WORK ORDER:
Transcribe the lines from the start of the data below through the line with "Given: Open goalkeeper D. Ward's photo", word for word and nothing more.

RECORDS SUPPLIED:
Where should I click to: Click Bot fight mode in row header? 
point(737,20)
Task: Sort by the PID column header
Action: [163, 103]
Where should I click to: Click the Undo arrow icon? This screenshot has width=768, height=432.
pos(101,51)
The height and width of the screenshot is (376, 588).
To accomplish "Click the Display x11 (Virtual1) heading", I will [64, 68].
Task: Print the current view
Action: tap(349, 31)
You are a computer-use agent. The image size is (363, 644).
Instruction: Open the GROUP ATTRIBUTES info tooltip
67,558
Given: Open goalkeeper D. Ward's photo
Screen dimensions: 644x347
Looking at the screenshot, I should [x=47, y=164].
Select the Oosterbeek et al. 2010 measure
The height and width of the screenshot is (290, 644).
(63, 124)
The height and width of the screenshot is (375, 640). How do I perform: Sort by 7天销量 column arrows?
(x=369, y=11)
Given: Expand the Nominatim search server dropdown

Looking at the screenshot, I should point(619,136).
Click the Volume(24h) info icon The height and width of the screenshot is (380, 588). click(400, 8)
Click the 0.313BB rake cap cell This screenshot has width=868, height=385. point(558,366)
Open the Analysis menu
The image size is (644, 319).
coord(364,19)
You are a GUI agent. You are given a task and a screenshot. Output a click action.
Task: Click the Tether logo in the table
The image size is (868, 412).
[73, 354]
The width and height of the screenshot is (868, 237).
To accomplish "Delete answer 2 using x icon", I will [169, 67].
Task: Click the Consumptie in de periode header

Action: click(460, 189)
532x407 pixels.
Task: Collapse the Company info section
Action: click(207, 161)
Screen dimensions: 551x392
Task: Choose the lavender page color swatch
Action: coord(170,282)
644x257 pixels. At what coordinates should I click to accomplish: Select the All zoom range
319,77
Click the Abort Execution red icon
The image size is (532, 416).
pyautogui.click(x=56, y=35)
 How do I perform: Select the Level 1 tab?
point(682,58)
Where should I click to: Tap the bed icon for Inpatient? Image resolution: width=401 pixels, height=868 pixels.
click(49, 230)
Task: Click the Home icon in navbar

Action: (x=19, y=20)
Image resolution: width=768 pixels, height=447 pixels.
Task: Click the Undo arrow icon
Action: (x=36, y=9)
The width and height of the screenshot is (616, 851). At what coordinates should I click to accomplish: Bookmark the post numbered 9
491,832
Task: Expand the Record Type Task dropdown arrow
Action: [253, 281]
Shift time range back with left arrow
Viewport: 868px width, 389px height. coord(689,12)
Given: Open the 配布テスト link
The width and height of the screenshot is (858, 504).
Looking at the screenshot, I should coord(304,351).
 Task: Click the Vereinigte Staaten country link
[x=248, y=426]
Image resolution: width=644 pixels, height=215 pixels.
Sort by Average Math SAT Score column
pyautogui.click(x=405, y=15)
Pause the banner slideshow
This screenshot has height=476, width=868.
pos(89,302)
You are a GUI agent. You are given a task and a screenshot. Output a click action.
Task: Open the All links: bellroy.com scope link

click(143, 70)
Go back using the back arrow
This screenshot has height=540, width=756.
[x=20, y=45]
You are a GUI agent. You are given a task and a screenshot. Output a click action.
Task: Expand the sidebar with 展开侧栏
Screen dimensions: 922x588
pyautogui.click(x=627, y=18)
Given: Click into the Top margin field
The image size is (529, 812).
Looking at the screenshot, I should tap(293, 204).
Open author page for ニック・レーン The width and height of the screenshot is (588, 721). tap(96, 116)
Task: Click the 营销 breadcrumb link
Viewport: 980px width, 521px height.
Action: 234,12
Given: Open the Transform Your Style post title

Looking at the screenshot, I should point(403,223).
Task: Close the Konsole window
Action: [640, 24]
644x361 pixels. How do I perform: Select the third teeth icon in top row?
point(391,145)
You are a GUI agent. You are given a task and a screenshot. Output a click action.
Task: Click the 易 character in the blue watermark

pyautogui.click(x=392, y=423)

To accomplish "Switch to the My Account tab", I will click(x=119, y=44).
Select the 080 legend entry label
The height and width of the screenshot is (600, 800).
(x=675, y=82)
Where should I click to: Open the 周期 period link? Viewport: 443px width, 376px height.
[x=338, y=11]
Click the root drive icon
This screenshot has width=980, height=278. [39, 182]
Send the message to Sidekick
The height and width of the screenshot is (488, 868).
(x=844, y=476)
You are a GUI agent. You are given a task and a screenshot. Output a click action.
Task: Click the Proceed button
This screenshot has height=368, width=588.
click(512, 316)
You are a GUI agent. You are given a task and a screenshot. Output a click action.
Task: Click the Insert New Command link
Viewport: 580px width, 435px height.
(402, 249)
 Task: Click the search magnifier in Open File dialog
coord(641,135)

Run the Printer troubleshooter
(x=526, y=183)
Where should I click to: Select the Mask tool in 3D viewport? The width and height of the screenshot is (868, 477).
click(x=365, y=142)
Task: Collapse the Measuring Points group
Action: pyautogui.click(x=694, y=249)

EXPECTED OUTPUT:
Where should I click to: Click Bot fight mode in row header? 
point(737,20)
Task: Sort by the PID column header
Action: [163, 103]
Where should I click to: Click the Undo arrow icon? This screenshot has width=768, height=432.
pos(101,51)
The height and width of the screenshot is (376, 588).
To accomplish "Click the Display x11 (Virtual1) heading", I will [64, 68].
Task: Print the current view
Action: tap(349, 31)
You are a computer-use agent. The image size is (363, 644).
Instruction: Open the GROUP ATTRIBUTES info tooltip
67,558
Given: Open goalkeeper D. Ward's photo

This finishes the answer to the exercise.